Quatre ans durant, des hommes et des femmes ont risqué leur vie de Bruxelles à la frontière basque pour exfiltrer des aviateurs alliés, dont les appareils avaient été abattus par la DCA allemande, au-dessus des Pays bas, de la Belgique, de l'Allemagne et du nord de la France. Ce fut la plus longue chaine vers la Liberté jamais mise en œuvre pendant la Seconde Guerre mondiale.
2024, il y a 80 ans la France est libérée. Partout sur le territoire des maquis, des réseaux, ont préparé, soutenu et participé à cette Libération, de 1940 à 1944. Au Pays basque aussi, pour ne citer qu’eux, les deux maquis de Soule, les réseaux Castille, Navarre, Nivelle - Bidassoa, et bien sûr Comète. Txirrita rend hommage à ce dernier grâce auquel quelque 800 aviateurs furent sauvés dont 328 regagnèrent Londres par le Pays basque.
Le réseau ou ligne Comète est créé en Belgique. Andrée de Jongh (Dédée), en est la cofondatrice avec Arnold Deppé. Ils collectent des habits civils pour les aviateurs, recrutent des personnes pour les cacher, puis les accompagner à travers la Belgique et la France occupés jusqu'à la frontière espagnole. Une fois exfiltrés, avec l'aide des militaires Anglais établis à Saint-Sébastien, Bilbao, Madrid, ils sont conduits à Gilbraltar d'où ils rejoignent Londres pour recommencer la guerre.
Pour franchir la frontière, surveillée par les Allemands, les aviateurs peuvent compter sur les passeurs basques, qui les conduisent de nuit à travers la montagne, après des marches harassantes, truffées de pièges et de dangers.
Ces héros ont très peu témoigné de leur vivant, par pudeur, souhaitant tourner ainsi une page souvent douloureuse. Mais leurs enfants, petits-enfants, neveux, petits-neveux, entretiennent le souvenir des leurs, au sein de l'association Les Amis de Comète. Ils ont accepté de nous accompagner pour ce Txirrita.
Les invités
Dominique Aguerre est le président de l'association. Son père, Pierre et son oncle, Baptiste, furent deux des quatre passeurs du village d'Espelette qui furent engagés pour Comète à partir de 1943, quand la première voie (celle de la côte et de la Bidasoa) fut grillée.

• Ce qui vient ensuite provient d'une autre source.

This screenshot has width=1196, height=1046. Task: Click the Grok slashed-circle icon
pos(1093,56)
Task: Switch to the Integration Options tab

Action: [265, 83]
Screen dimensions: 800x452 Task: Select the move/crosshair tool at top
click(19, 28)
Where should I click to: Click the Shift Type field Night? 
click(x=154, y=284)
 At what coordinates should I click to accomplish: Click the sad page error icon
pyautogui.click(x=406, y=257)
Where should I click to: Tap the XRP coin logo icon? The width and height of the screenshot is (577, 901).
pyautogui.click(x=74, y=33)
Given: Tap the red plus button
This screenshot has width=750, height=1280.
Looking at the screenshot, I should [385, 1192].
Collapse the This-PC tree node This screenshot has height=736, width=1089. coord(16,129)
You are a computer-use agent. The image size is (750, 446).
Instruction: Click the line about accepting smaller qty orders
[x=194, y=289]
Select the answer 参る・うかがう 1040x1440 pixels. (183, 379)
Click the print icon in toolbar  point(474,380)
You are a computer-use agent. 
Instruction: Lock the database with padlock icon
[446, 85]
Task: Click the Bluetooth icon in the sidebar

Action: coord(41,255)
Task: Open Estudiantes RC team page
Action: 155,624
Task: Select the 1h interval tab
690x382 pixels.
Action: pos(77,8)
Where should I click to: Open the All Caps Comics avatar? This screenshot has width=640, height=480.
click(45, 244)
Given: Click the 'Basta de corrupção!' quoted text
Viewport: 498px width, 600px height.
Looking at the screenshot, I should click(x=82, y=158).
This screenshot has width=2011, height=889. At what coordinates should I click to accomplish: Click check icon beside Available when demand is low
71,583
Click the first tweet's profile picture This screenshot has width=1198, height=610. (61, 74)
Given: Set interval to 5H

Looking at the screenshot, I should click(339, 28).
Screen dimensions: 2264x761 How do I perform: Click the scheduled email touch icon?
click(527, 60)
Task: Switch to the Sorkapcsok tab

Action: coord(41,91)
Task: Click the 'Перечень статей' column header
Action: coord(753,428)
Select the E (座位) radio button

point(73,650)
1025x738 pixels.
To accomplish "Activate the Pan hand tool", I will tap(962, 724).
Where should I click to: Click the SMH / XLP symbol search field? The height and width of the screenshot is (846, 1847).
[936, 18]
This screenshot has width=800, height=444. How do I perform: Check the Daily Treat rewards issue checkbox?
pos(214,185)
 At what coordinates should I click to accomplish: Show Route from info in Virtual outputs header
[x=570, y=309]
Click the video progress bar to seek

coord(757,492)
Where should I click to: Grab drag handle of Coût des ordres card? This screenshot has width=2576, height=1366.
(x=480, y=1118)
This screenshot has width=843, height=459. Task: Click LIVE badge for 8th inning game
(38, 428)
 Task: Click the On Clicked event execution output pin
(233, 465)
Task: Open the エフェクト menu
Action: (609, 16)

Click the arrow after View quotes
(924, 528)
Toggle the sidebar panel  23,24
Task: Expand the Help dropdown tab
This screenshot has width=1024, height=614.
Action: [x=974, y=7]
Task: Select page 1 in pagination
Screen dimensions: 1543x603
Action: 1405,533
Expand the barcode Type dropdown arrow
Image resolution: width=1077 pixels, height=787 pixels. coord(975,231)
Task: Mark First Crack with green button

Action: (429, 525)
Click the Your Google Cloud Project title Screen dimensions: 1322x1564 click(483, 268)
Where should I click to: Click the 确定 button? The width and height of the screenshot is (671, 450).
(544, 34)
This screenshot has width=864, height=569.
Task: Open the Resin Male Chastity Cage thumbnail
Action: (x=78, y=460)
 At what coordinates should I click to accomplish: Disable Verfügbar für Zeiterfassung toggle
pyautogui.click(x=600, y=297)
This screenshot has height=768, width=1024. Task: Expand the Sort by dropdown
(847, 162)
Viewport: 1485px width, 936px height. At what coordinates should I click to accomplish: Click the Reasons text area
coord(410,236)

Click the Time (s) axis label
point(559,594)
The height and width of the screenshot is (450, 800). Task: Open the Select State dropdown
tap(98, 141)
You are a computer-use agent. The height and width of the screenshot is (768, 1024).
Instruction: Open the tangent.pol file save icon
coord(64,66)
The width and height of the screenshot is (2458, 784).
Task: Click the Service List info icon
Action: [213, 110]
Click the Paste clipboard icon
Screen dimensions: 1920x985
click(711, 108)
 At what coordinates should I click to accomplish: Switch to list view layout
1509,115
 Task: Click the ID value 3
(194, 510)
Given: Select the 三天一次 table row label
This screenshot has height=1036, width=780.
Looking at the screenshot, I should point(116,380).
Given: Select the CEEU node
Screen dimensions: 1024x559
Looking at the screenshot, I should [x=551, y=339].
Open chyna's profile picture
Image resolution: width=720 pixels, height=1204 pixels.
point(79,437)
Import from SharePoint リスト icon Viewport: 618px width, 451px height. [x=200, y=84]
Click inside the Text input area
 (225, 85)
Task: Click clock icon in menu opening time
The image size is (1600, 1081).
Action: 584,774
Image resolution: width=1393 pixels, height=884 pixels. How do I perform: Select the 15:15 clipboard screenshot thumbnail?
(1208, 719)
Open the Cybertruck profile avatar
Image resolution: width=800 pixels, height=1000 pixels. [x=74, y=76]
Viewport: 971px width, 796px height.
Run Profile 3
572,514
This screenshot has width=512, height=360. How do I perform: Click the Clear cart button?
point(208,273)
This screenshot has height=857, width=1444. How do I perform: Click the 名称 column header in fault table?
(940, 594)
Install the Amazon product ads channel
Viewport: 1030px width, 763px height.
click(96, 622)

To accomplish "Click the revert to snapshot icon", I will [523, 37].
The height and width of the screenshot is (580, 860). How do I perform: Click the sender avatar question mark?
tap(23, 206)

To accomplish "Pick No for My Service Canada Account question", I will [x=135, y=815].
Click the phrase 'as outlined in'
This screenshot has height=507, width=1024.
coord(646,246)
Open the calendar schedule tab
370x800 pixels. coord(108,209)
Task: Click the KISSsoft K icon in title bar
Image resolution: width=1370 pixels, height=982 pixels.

C'est un ancien de la Première Guerre mondiale, douanier à la retraite, Pierre Elhorga, qui intégra ces contrebandiers dans le réseau ! Qui mieux que des "travailleurs de la nuit" comme on les appelle en basque, pour passer des aviateurs alliés ?
Marie, l'épouse de Pierre Elhorga, directrice de l'école publique de Sutar à Anglet, était également en première ligne. Tout à côté de l'école, Marthe Mendiara tenait un restaurant dans lequel elle recevait des aviateurs alliés alors même que des Allemands y prenaient leur repas.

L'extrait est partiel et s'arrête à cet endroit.